Practical Advice for Indian Advocates

  • When AI generates a legal motion with citation problems that are pointed out by the court, the best strategy is transparency: admit the AI use, offer to proceed on the statutory or factual framework without relying on the defective citations, and avoid appearing defensive — as Quraishi’s approach in this case demonstrated, transparency preserves the statutory right while avoiding the worst sanction outcomes.
  • Anti-SLAPP and defamation defence motions require precise analysis of the specific statements made and the applicable privilege categories — AI-generated arguments in this area tend to be generic and may mischaracterise the specific privileges available under the applicable state or national law.
  • Explicit admission of AI use to a court, while it does not cure the professional obligation to verify citations, demonstrates candour that courts often credit in sanction analyses — concealment of AI use is treated as more serious misconduct than transparent acknowledgment.

Quick Takeaways

  • Courts have the option of excising AI-generated problematic portions and deciding motions on the remaining statutory or factual framework — this preserves procedural rights while refusing to be misled by hallucinations.
  • Transparent admission of AI use, combined with willingness to proceed on the statutory framework, mitigates sanction risk even when citation errors are substantial.
  • Facebook posts making specific criminal accusations against identifiable individuals are highly likely to fail anti-SLAPP protection — they are not speech on a matter of public concern but targeted personal attacks on private individuals.

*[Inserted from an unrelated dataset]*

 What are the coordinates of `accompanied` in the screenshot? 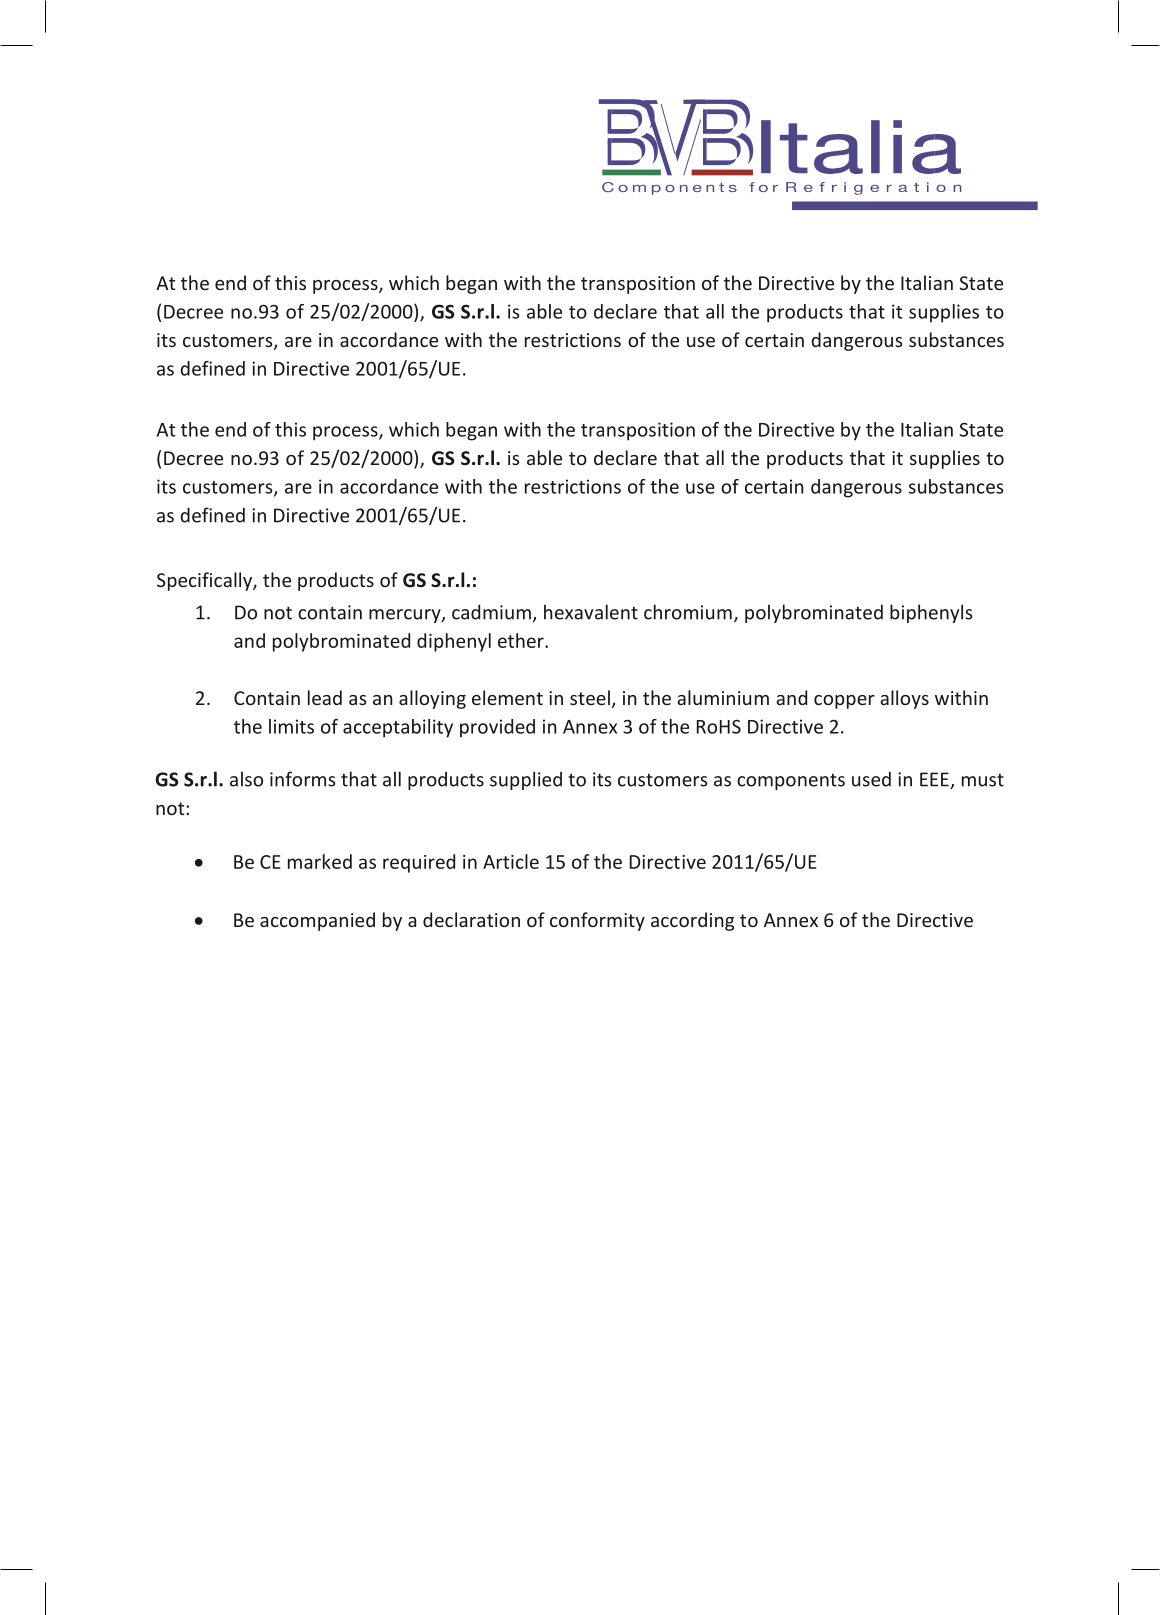 It's located at (317, 921).
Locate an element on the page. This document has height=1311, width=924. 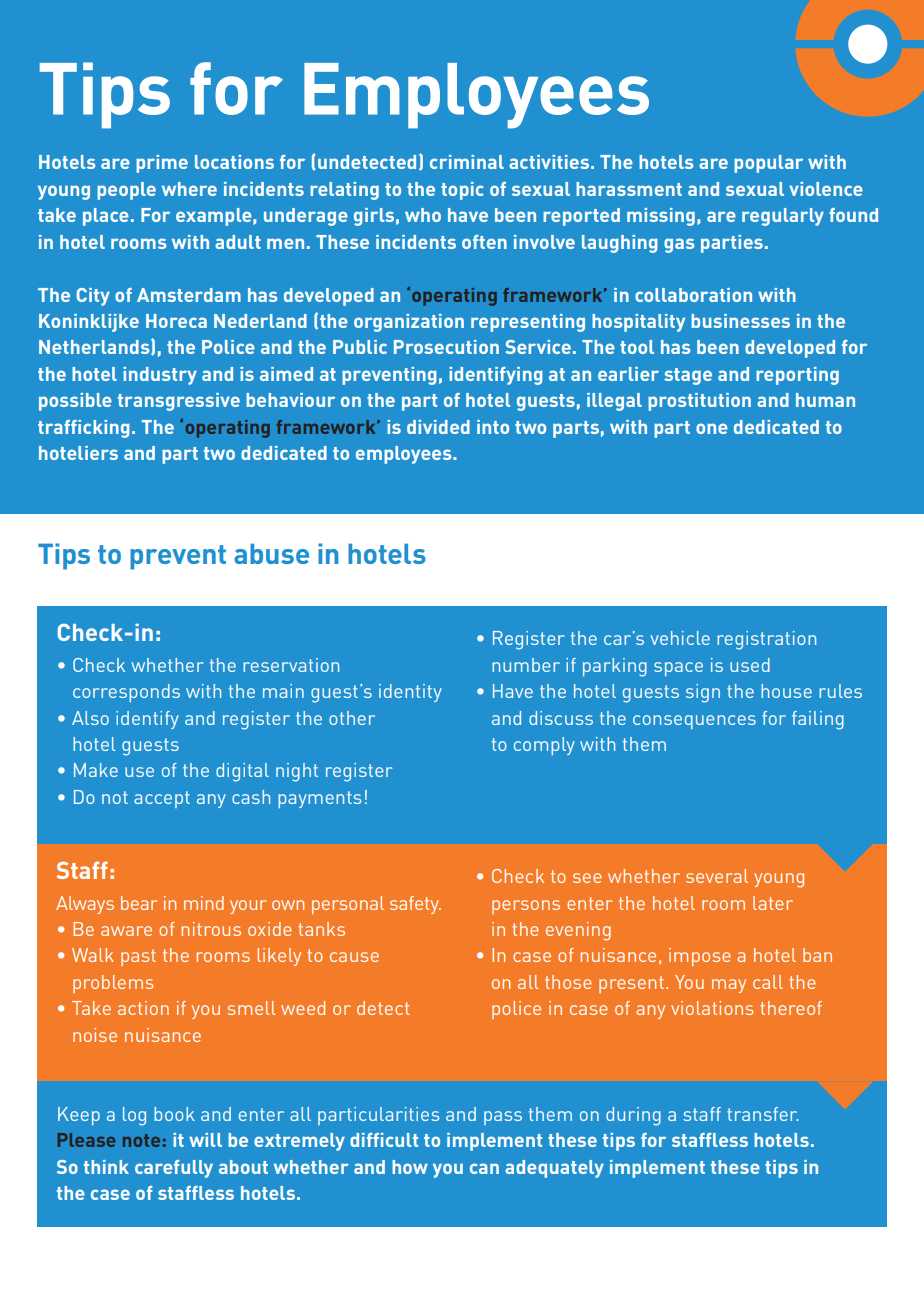
abuse is located at coordinates (271, 553).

Deep Dive: The Excision Remedy — A Proportionate Response to AI Citation Failures

The Hussain v. Mansoor case introduces a remedy for AI-hallucination misconduct that has not appeared prominently in other reported cases: excision of the AI-generated portions, followed by adjudication on the remaining valid framework. This approach is significant because it avoids two extremes — wholesale striking of the motion (which would punish the client for counsel’s error) and accepting the AI-generated content (which would allow fabricated citations to influence the outcome).

The excision remedy works when there is a core statutory or factual framework that is independent of the AI-generated citations. Here, the anti-SLAPP statute has a specific analytical framework that does not depend on case law to function — the court can apply the statute to the facts without needing the cases that Quraishi’s AI hallucinated. When the movant agrees to rest on that framework, the court can proceed to a substantive decision that is based entirely on authenticated material.

This remedy is particularly appropriate where: (1) the movant admits AI use transparently; (2) the statutory or regulatory framework is clear and self-applying; (3) the AI-hallucinated citations were supporting arguments rather than essential elements; and (4) the opposing party does not object to proceeding. Where any of these conditions is absent — particularly where the movant is defensive about AI use or where the hallucinated citations were central to the legal argument — excision may not be a viable option and the court may need to strike the filing entirely.

For Indian advocates, the excision remedy has a practical application: when you discover that a brief you filed contains AI-hallucinated citations, consider filing a notice of errata or correction that specifically identifies the defective citations, withdraws reliance on them, and clarifies that the remaining arguments rest on the statutory or regulatory framework and the verified citations. This is the functional equivalent of the excision the Connecticut court performed, and it demonstrates the same transparency and professional responsibility that the court credited in this case.